Start of Block

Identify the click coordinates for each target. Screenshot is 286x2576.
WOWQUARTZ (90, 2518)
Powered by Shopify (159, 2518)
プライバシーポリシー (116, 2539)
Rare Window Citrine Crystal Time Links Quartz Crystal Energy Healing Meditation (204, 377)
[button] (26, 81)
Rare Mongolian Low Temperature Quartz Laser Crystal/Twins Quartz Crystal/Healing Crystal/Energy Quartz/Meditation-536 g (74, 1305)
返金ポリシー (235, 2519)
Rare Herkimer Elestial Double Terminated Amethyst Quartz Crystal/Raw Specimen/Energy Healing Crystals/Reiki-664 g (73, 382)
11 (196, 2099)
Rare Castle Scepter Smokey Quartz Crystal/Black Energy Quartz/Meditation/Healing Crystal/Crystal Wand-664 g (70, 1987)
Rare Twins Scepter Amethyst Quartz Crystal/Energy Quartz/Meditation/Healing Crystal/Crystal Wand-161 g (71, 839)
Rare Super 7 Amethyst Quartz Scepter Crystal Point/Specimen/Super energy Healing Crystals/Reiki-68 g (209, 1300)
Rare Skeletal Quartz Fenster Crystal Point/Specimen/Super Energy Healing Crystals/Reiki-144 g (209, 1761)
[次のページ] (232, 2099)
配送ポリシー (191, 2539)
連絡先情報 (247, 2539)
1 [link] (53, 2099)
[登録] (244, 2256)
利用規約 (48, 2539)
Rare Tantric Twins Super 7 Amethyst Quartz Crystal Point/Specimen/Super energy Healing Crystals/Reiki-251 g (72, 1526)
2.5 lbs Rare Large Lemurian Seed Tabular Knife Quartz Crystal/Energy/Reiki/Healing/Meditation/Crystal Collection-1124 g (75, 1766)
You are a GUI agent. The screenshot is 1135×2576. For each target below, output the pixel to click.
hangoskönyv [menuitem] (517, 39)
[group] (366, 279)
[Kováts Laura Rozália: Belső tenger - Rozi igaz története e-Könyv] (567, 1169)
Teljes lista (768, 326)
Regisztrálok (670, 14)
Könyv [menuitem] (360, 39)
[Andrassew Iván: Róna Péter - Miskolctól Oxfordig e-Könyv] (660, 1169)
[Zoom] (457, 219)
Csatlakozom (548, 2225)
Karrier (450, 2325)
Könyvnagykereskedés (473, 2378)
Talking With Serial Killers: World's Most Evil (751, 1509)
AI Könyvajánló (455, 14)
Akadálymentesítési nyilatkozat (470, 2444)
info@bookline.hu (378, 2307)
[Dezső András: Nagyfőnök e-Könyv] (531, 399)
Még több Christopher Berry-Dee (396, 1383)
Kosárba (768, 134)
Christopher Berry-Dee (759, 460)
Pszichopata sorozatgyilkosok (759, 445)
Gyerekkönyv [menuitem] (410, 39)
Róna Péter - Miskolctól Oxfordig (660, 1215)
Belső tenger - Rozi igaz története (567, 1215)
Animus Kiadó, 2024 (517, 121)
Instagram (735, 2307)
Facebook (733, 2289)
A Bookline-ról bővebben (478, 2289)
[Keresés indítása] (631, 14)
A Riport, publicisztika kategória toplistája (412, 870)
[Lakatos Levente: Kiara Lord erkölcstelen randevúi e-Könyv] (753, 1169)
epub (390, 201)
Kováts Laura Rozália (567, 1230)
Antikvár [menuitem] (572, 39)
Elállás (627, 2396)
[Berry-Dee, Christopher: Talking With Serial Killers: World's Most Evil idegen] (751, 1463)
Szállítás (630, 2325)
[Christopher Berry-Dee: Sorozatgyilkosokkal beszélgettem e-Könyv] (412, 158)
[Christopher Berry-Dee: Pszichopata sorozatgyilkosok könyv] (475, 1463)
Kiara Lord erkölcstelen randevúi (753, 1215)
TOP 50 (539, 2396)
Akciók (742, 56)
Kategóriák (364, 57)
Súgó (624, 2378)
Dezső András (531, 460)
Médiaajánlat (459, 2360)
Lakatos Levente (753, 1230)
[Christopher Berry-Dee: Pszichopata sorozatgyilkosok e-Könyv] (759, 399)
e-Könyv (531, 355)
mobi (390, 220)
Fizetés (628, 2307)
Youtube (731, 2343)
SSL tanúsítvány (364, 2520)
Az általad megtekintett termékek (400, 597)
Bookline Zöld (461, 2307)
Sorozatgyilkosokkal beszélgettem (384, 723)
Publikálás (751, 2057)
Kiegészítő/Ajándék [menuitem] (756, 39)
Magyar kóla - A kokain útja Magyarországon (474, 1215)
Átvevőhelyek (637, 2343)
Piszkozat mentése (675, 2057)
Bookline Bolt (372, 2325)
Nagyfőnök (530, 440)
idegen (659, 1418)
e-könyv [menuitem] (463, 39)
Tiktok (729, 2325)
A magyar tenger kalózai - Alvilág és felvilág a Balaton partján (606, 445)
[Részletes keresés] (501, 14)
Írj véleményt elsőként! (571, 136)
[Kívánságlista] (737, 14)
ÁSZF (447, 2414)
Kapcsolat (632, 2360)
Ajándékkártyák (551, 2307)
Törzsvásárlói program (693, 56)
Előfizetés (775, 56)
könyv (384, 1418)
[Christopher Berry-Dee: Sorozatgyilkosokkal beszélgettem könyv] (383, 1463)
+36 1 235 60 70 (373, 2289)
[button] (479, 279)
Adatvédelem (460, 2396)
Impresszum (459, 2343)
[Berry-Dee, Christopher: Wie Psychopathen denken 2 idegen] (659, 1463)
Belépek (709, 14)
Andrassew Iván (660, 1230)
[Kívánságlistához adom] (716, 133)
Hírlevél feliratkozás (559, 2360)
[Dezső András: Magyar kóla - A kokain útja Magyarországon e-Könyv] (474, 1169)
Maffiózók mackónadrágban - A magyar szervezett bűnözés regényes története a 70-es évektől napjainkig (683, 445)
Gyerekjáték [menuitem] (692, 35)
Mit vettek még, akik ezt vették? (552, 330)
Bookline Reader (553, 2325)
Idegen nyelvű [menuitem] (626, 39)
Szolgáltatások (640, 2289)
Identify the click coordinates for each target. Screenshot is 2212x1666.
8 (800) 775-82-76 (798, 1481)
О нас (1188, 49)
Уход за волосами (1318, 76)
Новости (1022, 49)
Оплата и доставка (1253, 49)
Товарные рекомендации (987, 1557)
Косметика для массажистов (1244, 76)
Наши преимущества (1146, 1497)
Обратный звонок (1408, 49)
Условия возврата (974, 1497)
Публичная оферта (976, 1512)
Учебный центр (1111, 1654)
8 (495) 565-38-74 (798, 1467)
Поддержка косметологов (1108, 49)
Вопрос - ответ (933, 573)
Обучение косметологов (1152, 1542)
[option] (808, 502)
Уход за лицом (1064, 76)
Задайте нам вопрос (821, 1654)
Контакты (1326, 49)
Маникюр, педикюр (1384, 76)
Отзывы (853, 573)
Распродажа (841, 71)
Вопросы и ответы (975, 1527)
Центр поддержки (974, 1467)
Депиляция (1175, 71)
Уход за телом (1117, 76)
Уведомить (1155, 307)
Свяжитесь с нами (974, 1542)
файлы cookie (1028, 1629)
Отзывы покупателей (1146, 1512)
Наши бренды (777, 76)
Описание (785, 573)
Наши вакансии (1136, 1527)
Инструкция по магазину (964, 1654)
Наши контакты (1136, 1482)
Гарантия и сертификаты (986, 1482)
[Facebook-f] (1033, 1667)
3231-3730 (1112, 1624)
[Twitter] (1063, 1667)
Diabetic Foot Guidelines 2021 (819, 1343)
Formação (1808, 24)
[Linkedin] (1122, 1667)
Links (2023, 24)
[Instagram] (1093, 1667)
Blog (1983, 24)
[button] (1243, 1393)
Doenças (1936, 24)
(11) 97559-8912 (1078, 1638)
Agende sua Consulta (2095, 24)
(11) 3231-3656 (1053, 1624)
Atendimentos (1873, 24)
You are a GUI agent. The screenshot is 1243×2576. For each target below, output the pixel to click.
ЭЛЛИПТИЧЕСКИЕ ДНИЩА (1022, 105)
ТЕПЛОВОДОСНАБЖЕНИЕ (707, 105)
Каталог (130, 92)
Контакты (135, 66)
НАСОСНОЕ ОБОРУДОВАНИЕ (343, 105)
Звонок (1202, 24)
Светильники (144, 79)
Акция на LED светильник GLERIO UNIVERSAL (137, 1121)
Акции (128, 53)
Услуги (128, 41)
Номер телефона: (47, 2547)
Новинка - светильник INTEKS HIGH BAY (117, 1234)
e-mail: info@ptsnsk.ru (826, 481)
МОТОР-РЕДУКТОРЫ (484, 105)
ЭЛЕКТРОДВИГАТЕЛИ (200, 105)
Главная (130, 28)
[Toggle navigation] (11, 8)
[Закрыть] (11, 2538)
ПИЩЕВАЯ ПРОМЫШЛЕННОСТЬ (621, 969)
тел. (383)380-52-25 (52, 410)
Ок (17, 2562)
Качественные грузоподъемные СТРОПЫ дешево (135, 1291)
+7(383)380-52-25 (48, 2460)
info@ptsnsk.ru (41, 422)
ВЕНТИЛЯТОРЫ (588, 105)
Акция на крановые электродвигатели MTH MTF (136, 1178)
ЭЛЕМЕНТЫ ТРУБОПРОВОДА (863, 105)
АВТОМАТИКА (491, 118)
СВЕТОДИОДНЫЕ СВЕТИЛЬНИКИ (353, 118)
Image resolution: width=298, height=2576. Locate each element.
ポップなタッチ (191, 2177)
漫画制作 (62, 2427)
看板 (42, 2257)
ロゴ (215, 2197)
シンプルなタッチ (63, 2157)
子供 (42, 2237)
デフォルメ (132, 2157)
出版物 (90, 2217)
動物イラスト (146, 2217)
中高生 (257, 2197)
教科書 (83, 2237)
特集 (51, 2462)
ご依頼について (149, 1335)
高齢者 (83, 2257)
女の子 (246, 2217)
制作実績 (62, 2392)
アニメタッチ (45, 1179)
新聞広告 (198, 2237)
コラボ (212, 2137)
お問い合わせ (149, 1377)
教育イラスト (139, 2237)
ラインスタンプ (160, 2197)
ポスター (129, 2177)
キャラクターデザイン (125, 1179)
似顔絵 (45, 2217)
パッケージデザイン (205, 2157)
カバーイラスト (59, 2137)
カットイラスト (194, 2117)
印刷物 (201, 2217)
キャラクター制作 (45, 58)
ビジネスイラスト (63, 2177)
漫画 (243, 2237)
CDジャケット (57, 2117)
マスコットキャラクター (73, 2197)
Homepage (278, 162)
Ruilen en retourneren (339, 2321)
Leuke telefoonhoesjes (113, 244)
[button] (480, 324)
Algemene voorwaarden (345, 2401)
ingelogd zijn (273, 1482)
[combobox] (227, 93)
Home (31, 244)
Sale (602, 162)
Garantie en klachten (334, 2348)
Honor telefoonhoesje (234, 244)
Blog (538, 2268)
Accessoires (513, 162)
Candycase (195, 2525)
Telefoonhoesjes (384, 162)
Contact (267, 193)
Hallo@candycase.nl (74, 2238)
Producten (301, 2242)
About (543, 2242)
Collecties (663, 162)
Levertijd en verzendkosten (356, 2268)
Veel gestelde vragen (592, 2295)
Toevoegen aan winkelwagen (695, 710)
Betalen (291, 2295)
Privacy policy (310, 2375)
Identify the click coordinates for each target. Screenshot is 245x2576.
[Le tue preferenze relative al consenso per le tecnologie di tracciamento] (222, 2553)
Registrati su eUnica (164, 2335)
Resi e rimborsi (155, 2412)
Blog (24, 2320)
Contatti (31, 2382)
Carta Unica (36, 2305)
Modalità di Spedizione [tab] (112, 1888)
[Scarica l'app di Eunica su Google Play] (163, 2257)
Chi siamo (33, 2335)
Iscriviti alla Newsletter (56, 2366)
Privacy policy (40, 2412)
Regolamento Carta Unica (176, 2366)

End of Block

(WORK TO COMPLETE)
Look through the entries above; copy every line holding the string "косметологов".

(YOUR SOLUTION)
Поддержка косметологов (1108, 49)
Обучение косметологов (1152, 1542)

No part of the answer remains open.